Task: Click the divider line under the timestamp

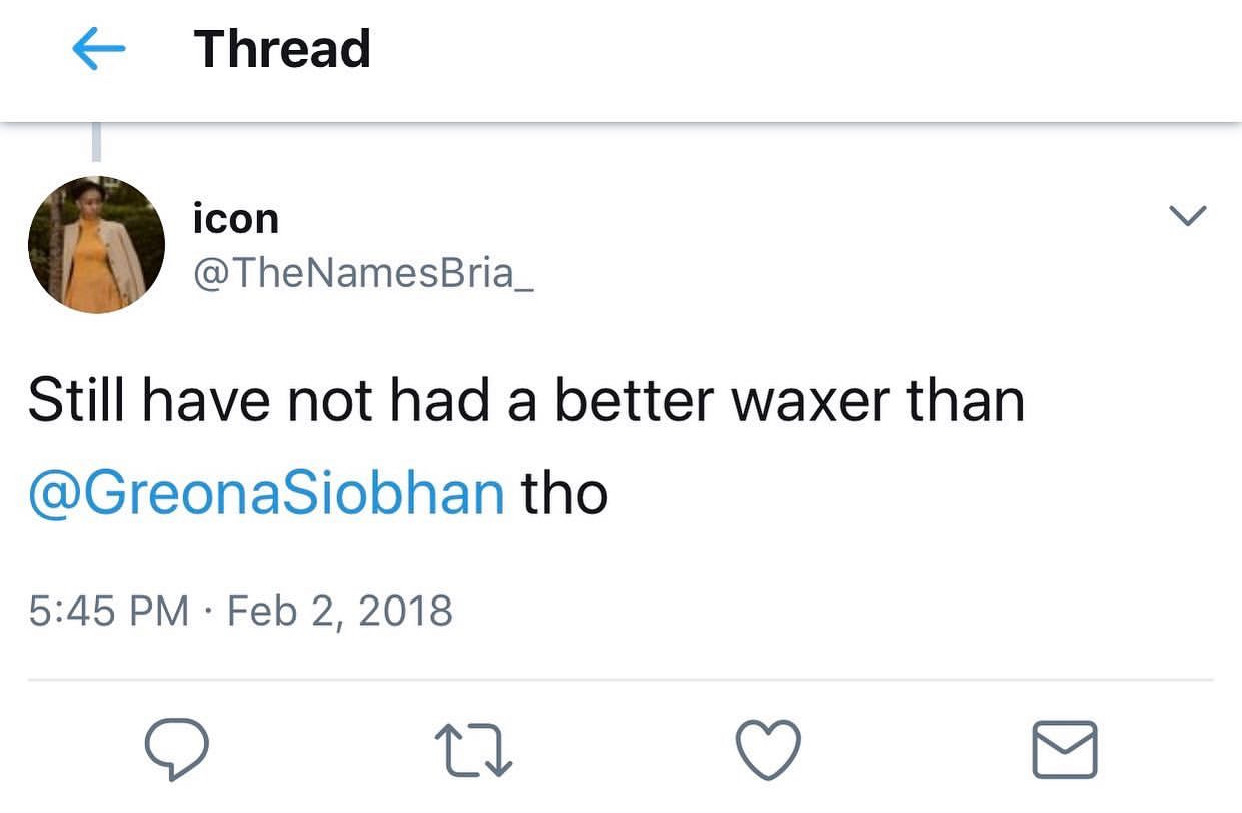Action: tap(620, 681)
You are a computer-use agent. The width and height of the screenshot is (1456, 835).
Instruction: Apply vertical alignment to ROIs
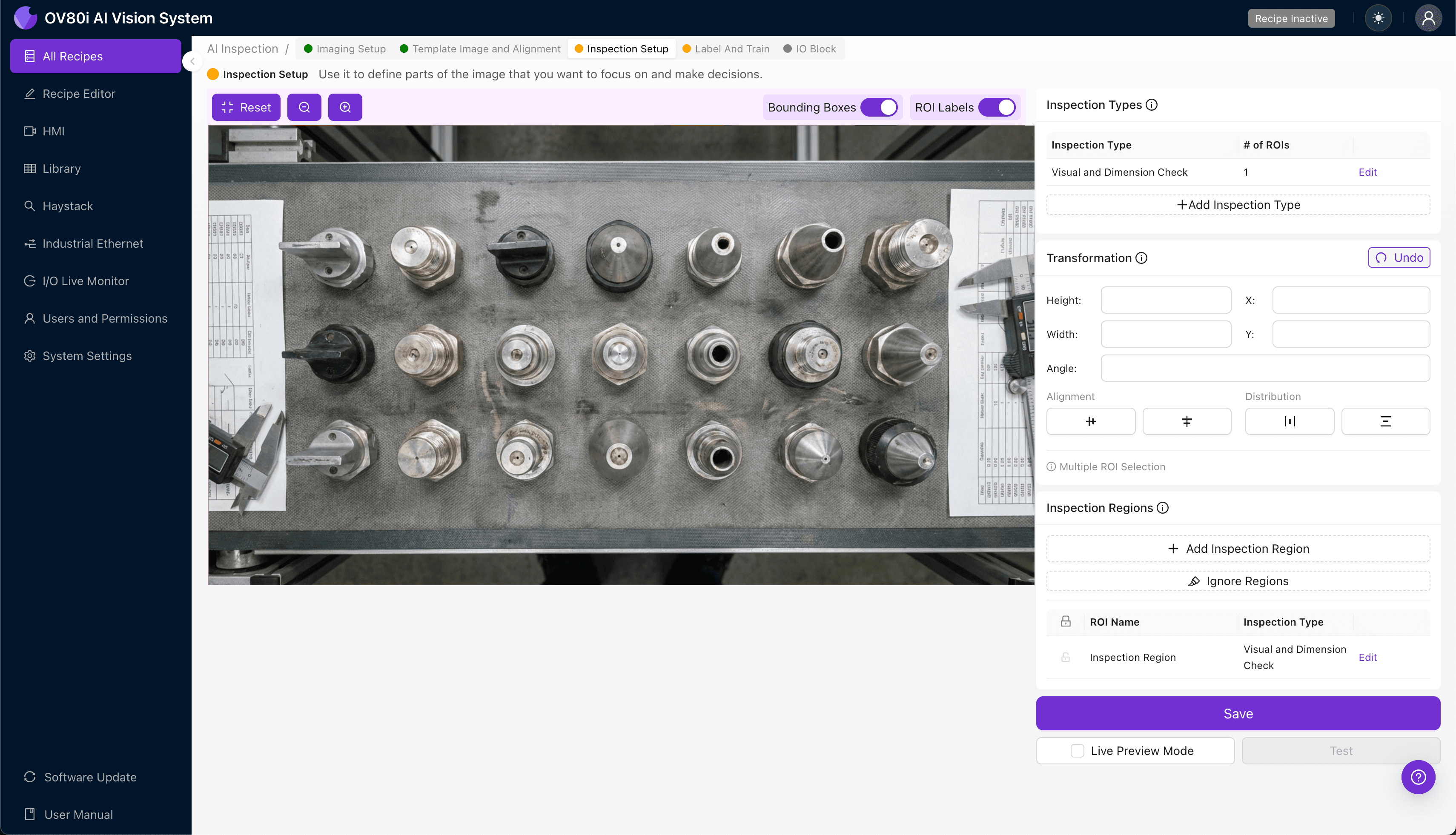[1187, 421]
________________
What is expected:
Put every line of the data above into a numbered list, skipping blank lines and leaving out the pictures.

Response to the task:
1. Task: Click the divider line under the timestamp
2. Action: tap(620, 681)
3. You are a computer-use agent. The width and height of the screenshot is (1456, 835).
4. Instruction: Apply vertical alignment to ROIs
5. [1187, 421]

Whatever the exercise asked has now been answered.